月刊『教員養成セミナー』前編集長 教育ジャーナリスト 佐藤 明彦


論文試験の「定番テーマ」の一つに「確かな学力の向上」があります。論文対策において、このテーマで書いた受験者も多いことでしょう。「学力」を高めることは、学校教育において重要な課題の一つと捉えられています。

実を言うと、2000年ごろまでは現在ほど「学力向上」という言葉が、教育界で飛び交ってはいませんでした。むしろ「個性の尊重」や「特色ある教育」など、十人十色それぞれの良さを引き出す教育が叫ばれていたように思います。98年告示の学習指導要領で示された「生きる力」は、そうした考えに基づいたものでした。

そうした空気感が一変したのは、99年に『分数ができない大学生』という本が出版された頃からでした。世間的に学力低下への不安が広がり、「ゆとり教育批判」が吹き荒れました。その結果、02年には文科大臣が「学びのすすめ」と題した声明文を発表し、03年には学力向上を目的として学習指導要領の一部改正も行われました。今回の新学習指導要領で、文科省が「学習内容の削減はしない」と繰り返し強調していたのは、当時の苦々しい思いがあるからにほかなりません。

そうした経緯もあり、「学力向上」は重要課題と捉えられています。毎年4月には「全国学力・学習状況調査」が行われ、自治体単位でも独自の学力調査がさまざまな形で実施されています。大阪市が学力調査の結果を教員の人事評価に反映する方向性を示すなど、勤務する自治体や学校によっては、「学力向上」を強く意識した教育活動が求められる可能性もあります。

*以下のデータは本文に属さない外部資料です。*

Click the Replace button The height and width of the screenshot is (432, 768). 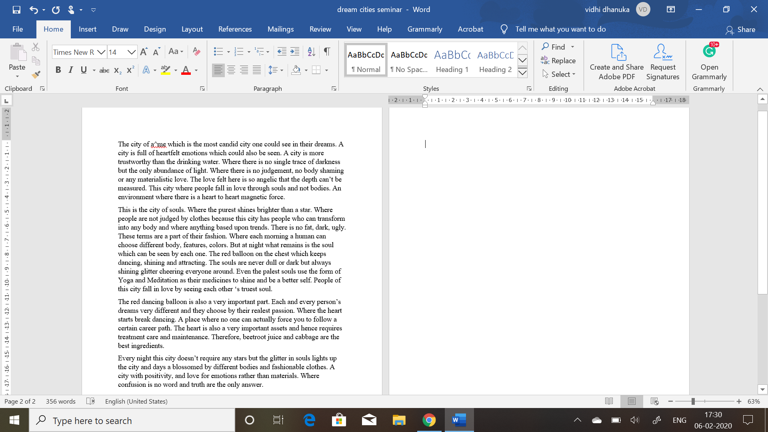click(x=558, y=60)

学力の定着は大切ですが、意識してほしいのは実社会とのつながりです。教科書の内容をやみくもにたたき込み、定期テストで瞬間最大風速的な成績を出させる指導は、実社会を生きる力とリンクしません。今後は少しずつ、知識・技能中心の学力が入試でも通用しなくなっていくことでしょう。

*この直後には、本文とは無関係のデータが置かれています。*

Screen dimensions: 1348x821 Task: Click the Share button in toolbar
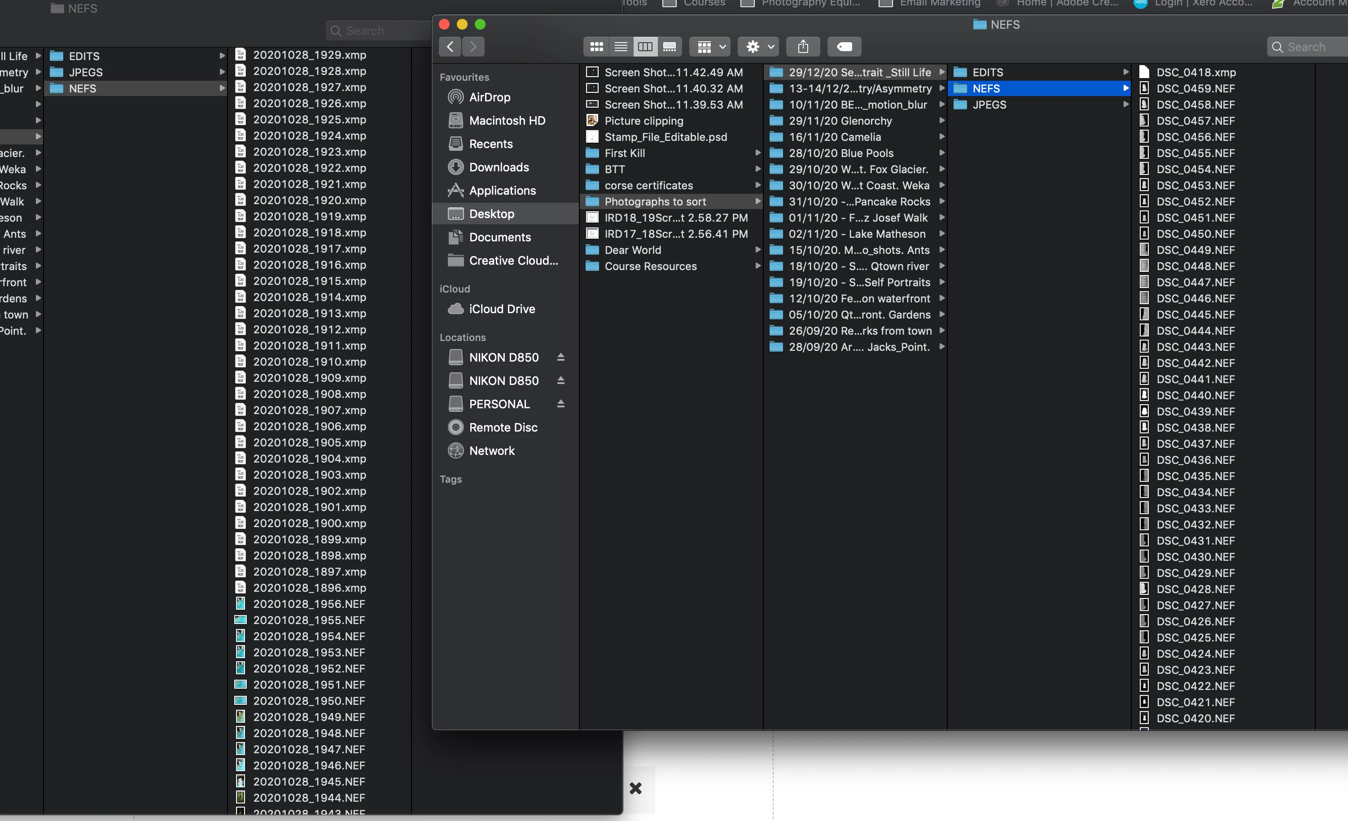point(803,47)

皆さんにも子供の頃、「なぜ勉強しないといけないのか」と考えた人がいるでしょう。その疑問は今も多くの子供が持っています。なぜそう思うのか、それは学習内容と実社会との間に乖離(かいり)があるからだと私は考えます。学んだことが「役立つ」と実感できれば、子供たちは主体的に、深く学ぼうとし、勉強することに疑問を抱きません。これから教師になる皆さんは、そうした視点を持って、「確かな学力の向上」に取り組んでください。